- _DATASET ENTRIES_

============

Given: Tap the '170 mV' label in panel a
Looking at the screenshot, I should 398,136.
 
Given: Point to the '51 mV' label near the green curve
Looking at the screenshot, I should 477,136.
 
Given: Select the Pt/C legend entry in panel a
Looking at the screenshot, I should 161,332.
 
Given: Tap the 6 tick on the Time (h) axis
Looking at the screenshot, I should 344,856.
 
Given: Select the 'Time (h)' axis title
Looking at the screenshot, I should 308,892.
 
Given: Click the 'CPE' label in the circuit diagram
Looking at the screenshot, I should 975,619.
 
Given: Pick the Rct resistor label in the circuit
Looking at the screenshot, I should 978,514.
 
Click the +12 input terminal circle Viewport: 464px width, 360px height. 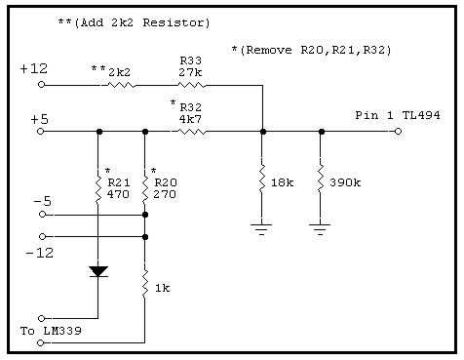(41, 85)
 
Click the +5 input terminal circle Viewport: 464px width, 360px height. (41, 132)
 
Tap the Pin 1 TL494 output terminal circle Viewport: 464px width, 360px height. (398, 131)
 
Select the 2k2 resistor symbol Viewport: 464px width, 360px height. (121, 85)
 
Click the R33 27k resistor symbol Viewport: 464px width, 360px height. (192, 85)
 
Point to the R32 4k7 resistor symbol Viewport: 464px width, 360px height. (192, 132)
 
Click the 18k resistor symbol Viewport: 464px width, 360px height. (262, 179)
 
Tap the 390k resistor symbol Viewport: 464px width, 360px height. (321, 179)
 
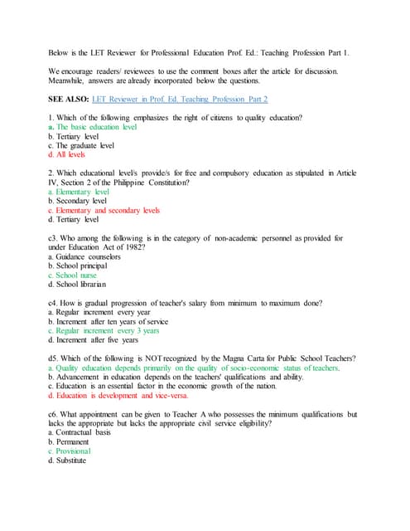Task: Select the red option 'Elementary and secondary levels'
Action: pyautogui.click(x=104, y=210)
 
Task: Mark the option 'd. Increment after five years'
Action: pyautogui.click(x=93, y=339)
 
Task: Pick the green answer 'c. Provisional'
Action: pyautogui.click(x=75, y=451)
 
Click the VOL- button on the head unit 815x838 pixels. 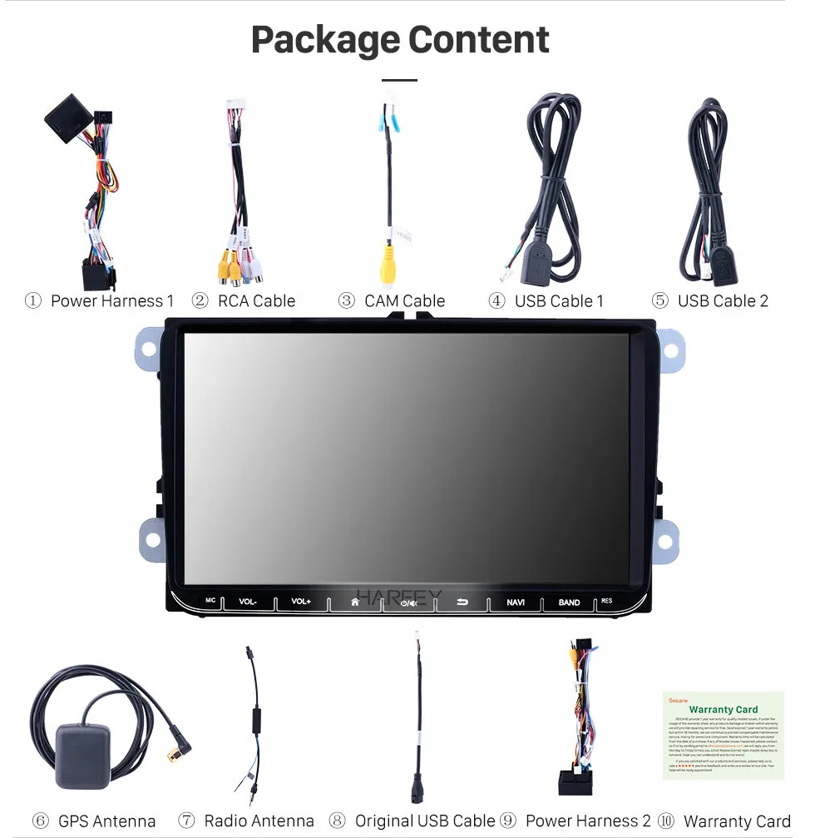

============

- _DO THIS_
Copy out the lines again word for word, from the one containing "Tap the Pin" down to the last of the lines, including both. Leave out the pictures.

- _RIGHT ANSWER_
Tap the Pin 1 TL494 output terminal circle Viewport: 464px width, 360px height. (398, 131)
 
Select the 2k2 resistor symbol Viewport: 464px width, 360px height. (121, 85)
 
Click the R33 27k resistor symbol Viewport: 464px width, 360px height. (192, 85)
 
Point to the R32 4k7 resistor symbol Viewport: 464px width, 360px height. (192, 132)
 
Click the 18k resistor symbol Viewport: 464px width, 360px height. (262, 179)
 
Tap the 390k resistor symbol Viewport: 464px width, 360px height. (321, 179)
 
Task: Select the red option 'Elementary and secondary levels'
Action: pyautogui.click(x=104, y=210)
 
Task: Mark the option 'd. Increment after five years'
Action: pyautogui.click(x=93, y=339)
 
Task: Pick the green answer 'c. Provisional'
Action: pyautogui.click(x=75, y=451)
 
Click the VOL- button on the head unit 815x838 pixels. 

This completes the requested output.